D’aucuns se demandent de quelle légitimité jouit le président français pour rencontrer ces jeunes africains ? Était-ce normal de ne pas convier les chefs d’Etat africains ?
«Légitimité», «normalité» ce sont des mots qui m’inspirent la peur, le manque de créativité, l’immobilisme et le conformisme. N’importe qui, n’importe quel président ou leader peut organiser un tel événement et je les encourage à le faire. Le président Macron est le président de la France et fait son travail en essayant de faire preuve de créativité pour atteindre ses objectifs. Dont la relation de la France avec les pays africains. J’aimerais voir de plus en plus de présidents africains faire autant d’efforts pour défendre les intérêts de leurs pays. On peut imaginer X pays africain travailler activement sur sa relation avec l’Europe et avec la jeunesse Européenne leader de demain ; inviter les entreprises et la société civile à découvrir ce que ce pays X a à offrir, etc. Je donnerai volontiers un coup de main aux leaders qui iront dans ce sens. Tout le monde est légitime pour le faire. Il faut qu’on avance. Quand à la normalité, c’est décevant d’entendre ce mot dans ce contexte. En 2021 avec nos challenges, on a besoin de sortir des sentiers battus et de ne garder que ce qui marche. La normalité n’a rien à faire dans la recherche des solutions. Il faut remplacer le mot normalité par innovation et créativité.

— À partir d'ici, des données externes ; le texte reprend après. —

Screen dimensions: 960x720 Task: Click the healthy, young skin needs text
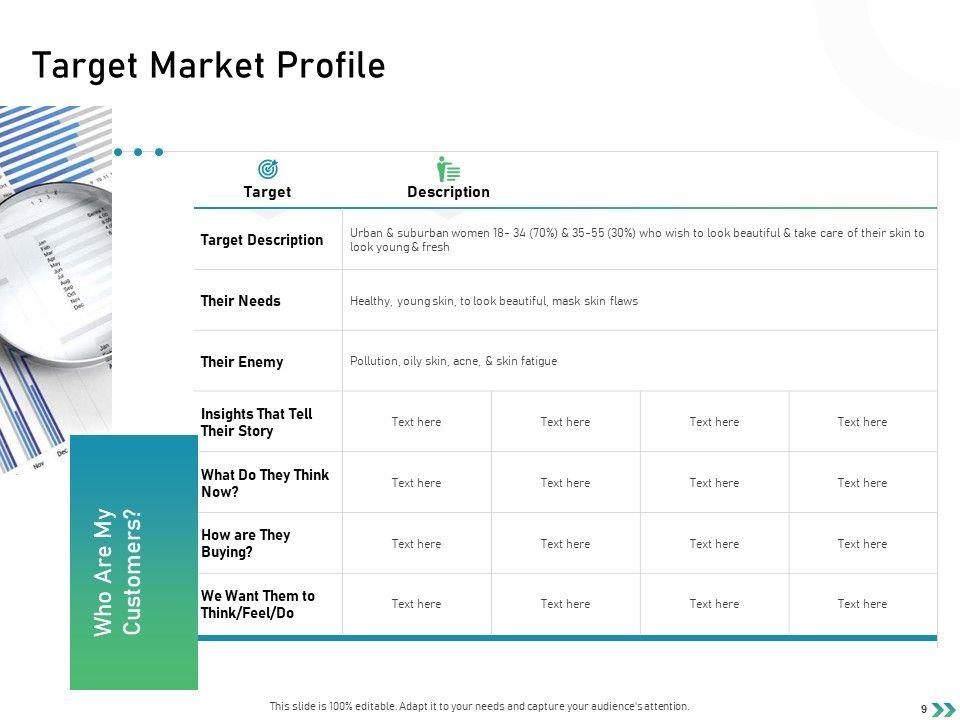click(x=494, y=301)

Il a beaucoup été question de la montée du sentiment anti-français en Afrique. Est-ce un phénomène que vous percevez dans le monde des institutions et de la finance ?
Je ne dirais pas anti-français dans les affaires, mais il est vrai que l’on observe une perte de vitesse de la France ainsi que la baisse de son attractivité et de son influence. La France gagnerait à considérer en pratique, les pays africains comme partenaires en affaires. C’est ce que veut notre génération et celles qui viennent, et c’est ce sur quoi je travaille. Positionner l’Afrique comme un continent d’opportunités et y accompagner ceux qui veulent saisir cette opportunité. Quand on est dans cet état d’esprit, qui est celui du monde des affaires et de la jeunesse aujourd’hui, le passif de la France et la lenteur du changement dans son rapport aux africains, est décourageant et même repoussant. Ceux qui le peuvent font le choix de faire des affaires ailleurs. Le monde entier s’ouvre et s’intéresse à l’Afrique.
Est ce que du côté de la diaspora on peut parler d’un sentiment anti-Français ?
Le cas de la diaspora mériterait une interview entière. Je suis moi-même de la diaspora, je suis rwandaise, je passe mon temps entre l’Europe et l’Afrique, et je fais partie de celles et de ceux qui mettent la mission dans le business. Vous imaginez donc que je ne suis pas indifférente à ce qui se passe. Je suis comme beaucoup d’afropéens. Nos sentiments sont engagés et donc tout prend des proportions qui n’ont pas lieu quand on observe les relations d’autres pays avec nos pays d’origine. Mais quand c’est la France, j’ai plusieurs raisons de le prendre à cœur. D’abord le lourd passé, puis ma double appartenance, et enfin ma capacité à voir et à comprendre des choses que les personnes d’une seule culture ne vont pas percevoir ou comprendre. Nous, diaspora, sommes donc ultrasensibles et sommes une force qui est gaspillée pour le moment. Etre anti-français quand on est diaspora vivant en France, étant française et exigeant d’être considéré comme français à part entière comme tout autre français, c’est une erreur d’après moi. On ne peut pas être « anti » une partie de sa famille, et exiger d’elle qu’elle nous considère dans le même temps. Etre diaspora africaine en France, c’est comme regarder ses deux parents se déchirer, tout en ayant conscience que l’un y a plus de responsabilités que l’autre. Nous devons faire partie de la solution. En tout cas c’est mon choix personnel.